My relatives in Seattle always point to the troll to illustrate just how quirky and alternative their city is, even if they themselves are a rather non-quirky bunch of engineers and accountants. So the troll has civic aspirational value, if nothing else.

troll_detail

The Aurora Bridge has made a cameo here once before, in a post about Portland's Vista Bridge, since unfortunately this is Seattle's favorite suicide bridge. A recent WSDOT project put up a nine foot fence to deter jumpers, at the cost of (I'm told) uglifying the bridge and messing up the view. I haven't been back to Seattle in a few years and haven't seen it for myself. And with that I'm going to stop talking about that particular topic, because (as I've learned with the Vista Bridge) jumpers result in a flood of page hits, and it creeps me out.
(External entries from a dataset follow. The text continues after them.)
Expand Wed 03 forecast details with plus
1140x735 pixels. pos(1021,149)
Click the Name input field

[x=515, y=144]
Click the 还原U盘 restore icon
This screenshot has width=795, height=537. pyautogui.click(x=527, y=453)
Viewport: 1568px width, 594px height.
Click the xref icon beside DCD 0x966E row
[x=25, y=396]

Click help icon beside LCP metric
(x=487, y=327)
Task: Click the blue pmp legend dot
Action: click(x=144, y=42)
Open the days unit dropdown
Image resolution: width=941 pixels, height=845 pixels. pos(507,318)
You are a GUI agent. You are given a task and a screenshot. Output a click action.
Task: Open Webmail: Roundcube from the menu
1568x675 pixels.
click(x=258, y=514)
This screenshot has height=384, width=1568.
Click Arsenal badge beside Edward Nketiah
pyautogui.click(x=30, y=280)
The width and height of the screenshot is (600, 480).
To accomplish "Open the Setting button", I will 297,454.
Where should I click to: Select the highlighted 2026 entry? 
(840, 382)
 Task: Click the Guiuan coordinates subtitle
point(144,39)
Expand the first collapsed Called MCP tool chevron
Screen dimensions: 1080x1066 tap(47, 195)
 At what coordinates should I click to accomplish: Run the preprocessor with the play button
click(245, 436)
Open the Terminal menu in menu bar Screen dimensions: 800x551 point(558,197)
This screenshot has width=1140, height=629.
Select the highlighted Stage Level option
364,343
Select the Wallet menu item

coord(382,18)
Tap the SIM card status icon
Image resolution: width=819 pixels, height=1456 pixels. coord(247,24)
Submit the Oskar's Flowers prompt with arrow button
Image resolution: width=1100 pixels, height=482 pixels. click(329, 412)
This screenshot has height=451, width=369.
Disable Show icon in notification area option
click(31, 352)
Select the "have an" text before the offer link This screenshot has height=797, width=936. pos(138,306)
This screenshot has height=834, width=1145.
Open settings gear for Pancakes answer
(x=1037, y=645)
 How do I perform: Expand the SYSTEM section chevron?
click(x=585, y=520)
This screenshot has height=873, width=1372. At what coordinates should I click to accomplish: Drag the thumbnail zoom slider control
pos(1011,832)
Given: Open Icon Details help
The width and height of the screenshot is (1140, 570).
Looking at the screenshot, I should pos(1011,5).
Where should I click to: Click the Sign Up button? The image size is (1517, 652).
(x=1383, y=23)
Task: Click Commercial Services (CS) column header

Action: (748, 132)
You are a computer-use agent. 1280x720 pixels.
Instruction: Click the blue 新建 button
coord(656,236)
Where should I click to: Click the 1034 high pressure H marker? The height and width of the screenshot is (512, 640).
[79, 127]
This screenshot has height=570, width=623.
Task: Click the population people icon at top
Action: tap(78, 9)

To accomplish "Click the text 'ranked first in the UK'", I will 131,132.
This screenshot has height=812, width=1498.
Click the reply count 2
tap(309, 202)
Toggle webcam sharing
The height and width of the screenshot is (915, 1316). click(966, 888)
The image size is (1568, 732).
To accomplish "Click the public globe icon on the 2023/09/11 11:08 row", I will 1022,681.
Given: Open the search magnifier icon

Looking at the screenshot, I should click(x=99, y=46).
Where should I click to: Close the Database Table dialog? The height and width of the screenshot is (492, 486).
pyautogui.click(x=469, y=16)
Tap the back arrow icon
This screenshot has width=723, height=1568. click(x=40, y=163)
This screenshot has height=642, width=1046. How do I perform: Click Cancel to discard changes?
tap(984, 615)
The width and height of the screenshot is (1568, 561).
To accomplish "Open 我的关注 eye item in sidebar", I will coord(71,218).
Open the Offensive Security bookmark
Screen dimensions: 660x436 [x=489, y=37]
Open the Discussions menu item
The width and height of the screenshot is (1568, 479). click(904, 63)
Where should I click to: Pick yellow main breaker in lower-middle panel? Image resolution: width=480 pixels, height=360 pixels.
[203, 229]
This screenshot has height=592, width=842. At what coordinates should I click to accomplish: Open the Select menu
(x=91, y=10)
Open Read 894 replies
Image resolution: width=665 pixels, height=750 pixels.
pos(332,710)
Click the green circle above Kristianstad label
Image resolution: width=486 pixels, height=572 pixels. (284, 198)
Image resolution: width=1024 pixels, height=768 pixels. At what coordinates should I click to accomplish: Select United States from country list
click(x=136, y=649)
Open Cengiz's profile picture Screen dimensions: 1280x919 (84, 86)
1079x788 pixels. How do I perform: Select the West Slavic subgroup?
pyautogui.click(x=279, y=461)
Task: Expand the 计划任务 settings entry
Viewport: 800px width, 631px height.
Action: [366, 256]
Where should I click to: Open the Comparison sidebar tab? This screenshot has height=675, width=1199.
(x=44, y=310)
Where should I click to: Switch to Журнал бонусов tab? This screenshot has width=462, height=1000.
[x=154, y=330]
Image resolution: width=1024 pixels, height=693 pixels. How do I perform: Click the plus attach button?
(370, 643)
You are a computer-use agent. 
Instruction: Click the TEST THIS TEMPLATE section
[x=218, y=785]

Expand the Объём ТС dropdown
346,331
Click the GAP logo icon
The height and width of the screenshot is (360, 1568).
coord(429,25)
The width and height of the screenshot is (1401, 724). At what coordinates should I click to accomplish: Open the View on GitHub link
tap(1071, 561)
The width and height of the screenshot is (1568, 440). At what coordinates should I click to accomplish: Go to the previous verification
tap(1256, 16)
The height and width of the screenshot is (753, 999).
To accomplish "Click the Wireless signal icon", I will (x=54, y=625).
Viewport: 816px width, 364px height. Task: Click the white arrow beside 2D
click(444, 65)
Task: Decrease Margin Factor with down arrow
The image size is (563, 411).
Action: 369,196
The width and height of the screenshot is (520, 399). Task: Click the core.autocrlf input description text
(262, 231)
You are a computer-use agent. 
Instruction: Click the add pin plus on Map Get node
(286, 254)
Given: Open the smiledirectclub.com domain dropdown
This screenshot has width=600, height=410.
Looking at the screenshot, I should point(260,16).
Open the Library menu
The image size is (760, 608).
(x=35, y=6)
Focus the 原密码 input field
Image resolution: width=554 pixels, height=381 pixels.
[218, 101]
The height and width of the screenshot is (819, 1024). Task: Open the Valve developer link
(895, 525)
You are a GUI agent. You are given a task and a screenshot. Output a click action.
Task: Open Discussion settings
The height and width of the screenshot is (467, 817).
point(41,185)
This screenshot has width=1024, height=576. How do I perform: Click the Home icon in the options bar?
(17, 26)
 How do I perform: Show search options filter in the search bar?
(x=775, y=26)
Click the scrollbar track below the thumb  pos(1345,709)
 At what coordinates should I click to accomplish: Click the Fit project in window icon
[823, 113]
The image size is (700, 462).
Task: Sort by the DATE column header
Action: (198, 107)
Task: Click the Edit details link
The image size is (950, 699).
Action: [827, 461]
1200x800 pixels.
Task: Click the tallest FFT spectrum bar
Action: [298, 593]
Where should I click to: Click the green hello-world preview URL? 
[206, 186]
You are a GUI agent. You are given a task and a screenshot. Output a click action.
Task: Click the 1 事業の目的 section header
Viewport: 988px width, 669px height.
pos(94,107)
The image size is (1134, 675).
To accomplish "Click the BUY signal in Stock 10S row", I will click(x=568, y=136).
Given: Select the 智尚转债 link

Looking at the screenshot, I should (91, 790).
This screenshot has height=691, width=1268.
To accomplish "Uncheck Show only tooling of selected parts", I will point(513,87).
That's not really the kind of web traffic I'm looking for, thanks.

Aurora Bridge

The bridge does bear an obvious family resemblance to Portland's Ross Island Bridge, as they're both cantilever truss bridges. The Ross Island is significantly longer (3649.1 feet vs. 2945 feet) and slightly older (1926 vs. 1932) and the Aurora is wider (70 feet vs. 43 feet), higher (163 feet vs 123 feet), and has more trolls (1 vs. 0). More exciting vital statistics can be had at the bridge's Structurae page, if you're so inclined.

Aurora Bridge

The last photo also shows a bit of the Fremont neighborhood's Sunday Market. Which, as you might imagine, was aggressively quirky. I took a walk through out of curiosity, but I don't recall actually buying anything, now that I think about it.